Copy verbatim the block of lines in the entries below whose first line contains "Select China Construction Bank radio option" and whose last line contains "You are a computer-use agent. Image resolution: width=1200". Leave out all other lines.

____ Supplied material

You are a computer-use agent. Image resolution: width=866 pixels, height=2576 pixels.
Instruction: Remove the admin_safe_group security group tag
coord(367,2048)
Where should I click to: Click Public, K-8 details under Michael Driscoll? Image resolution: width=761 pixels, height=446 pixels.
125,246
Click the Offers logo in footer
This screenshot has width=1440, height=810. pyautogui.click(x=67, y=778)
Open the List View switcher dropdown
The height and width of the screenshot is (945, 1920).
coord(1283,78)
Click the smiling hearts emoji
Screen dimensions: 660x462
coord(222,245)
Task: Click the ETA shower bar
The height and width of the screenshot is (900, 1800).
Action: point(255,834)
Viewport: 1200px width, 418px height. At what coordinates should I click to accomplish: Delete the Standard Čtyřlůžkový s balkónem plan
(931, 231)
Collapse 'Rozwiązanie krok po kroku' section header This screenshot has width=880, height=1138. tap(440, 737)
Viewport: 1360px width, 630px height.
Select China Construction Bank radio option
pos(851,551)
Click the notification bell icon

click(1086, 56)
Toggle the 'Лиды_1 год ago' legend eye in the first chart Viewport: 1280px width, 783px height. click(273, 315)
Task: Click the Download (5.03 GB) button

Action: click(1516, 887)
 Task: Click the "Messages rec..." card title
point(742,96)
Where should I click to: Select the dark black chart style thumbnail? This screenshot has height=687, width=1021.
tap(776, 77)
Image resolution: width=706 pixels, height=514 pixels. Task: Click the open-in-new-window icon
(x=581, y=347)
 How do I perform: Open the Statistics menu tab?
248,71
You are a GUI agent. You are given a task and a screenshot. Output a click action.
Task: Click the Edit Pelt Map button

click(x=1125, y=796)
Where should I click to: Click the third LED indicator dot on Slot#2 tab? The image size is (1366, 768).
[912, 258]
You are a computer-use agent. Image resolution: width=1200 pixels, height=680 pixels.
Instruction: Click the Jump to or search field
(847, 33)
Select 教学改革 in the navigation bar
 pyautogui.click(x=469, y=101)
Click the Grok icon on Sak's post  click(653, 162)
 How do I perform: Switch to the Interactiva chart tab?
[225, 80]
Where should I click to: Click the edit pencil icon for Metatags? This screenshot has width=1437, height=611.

________

Expected answer:
Select China Construction Bank radio option
pos(851,551)
Click the notification bell icon

click(1086, 56)
Toggle the 'Лиды_1 год ago' legend eye in the first chart Viewport: 1280px width, 783px height. click(273, 315)
Task: Click the Download (5.03 GB) button

Action: click(1516, 887)
 Task: Click the "Messages rec..." card title
point(742,96)
Where should I click to: Select the dark black chart style thumbnail? This screenshot has height=687, width=1021.
tap(776, 77)
Image resolution: width=706 pixels, height=514 pixels. Task: Click the open-in-new-window icon
(x=581, y=347)
 How do I perform: Open the Statistics menu tab?
248,71
You are a GUI agent. You are given a task and a screenshot. Output a click action.
Task: Click the Edit Pelt Map button

click(x=1125, y=796)
Where should I click to: Click the third LED indicator dot on Slot#2 tab? The image size is (1366, 768).
[912, 258]
You are a computer-use agent. Image resolution: width=1200 pixels, height=680 pixels.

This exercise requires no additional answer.